ALL'INTERNO del progetto scuola, che prevede l'approfondimento dell'art. 3 della Costituzione Italiana e che garantisce a tutti i cittadini pari dignità sociale e uguaglianza davanti alla legge senza distinzione di sesso, di razza, di lingua, di religione, di opinioni politiche, di condizioni personali e sociali, le classi prime hanno riflettuto e discusso sull'importanza e il valore della diversità, con lo scopo di far comprendere ai ragazzi come questa condizione sia spesso un valore e non abbia nulla di negativo.
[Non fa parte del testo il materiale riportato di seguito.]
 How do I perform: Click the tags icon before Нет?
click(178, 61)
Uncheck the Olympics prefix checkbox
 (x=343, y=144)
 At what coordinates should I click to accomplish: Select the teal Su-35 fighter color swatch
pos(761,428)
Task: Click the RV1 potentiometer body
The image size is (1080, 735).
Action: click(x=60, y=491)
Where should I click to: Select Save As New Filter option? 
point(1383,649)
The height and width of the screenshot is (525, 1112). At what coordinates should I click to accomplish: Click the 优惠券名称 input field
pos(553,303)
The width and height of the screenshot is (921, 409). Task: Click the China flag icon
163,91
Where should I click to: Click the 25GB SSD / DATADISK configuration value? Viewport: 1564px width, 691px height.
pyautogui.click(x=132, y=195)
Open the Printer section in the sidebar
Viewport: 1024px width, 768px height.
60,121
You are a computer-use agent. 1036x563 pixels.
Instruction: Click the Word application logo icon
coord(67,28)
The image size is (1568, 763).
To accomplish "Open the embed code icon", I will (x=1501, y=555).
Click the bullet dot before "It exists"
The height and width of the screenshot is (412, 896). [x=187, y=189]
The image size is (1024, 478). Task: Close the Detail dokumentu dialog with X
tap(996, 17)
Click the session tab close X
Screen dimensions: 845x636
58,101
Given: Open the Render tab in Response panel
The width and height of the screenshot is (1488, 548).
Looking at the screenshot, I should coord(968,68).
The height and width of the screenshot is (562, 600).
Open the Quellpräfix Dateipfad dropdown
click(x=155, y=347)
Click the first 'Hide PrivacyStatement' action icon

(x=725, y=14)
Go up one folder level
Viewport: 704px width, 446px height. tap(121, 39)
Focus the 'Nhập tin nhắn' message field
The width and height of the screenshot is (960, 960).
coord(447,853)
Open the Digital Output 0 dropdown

COME ORMAI consuetudine, due giocatori della società Briantea84 di nome Filippo Carossino e Laura Morato, sono venuti all'Anna Frank di Meda, per raccontare apertamente ai ragazzi della loro vita e di come sia cambiata dopo essere diventati diversamente abili. Hanno raccontato cosa li ha spinti a praticare basket in carrozzina, per poi invitare tutti gli studenti ad assistere a un' importante partita del loro campionato. La Briantea84 è una prestigiosa società sportiva guidata dal presidente Alfredo Marson E' nata a Cantù nel 1984 ed è impegnata in cinque discipline sportive che sono: calcio, basket in carrozzina, nuoto, atletica e pallacanestro. Attualmente detiene il titolo nazionale in quest'ultima disciplina. Fino ad ora ha collezionato cinque scudetti, tre coppe Italia, due super coppe, tre Vergauwen cup e una Brinkmann cup. Negli ultimi anni la squadra giovanile di basket in carrozzina (dai 6 ai 20 anni) ha guadagnato una certa importanza, prima venendo promossa in serie A e vincendo il campionato italiano di mini basket, poi vincendo quattro scudetti. I ragazzi della squadra giovanile si sono imbarcati soltanto pochi anni fa in questa grande avventura: alcuni di loro sono passati a livelli professionistici o addirittura alla nazionale italiana. Molti degli studenti dell'Anna Frank hanno assistito personalmente a una partita della Briantea84 contro la squadra abruzzese Amicacci ed è stato uno spettacolo strepitoso da lasciare senza parole. I giocatori sono riusciti a trasmettere la loro grinta e la loro determinazione. Si muovevano agilmente e hanno dimostrato di essere molto coordinati: palleggiavano in maniera sorprendente e nello stesso tempo spingevano la carrozzina. La partita è terminata a favore della Briantea84, ma in realtà a vincere è stato lo sport e la voglia di lottare.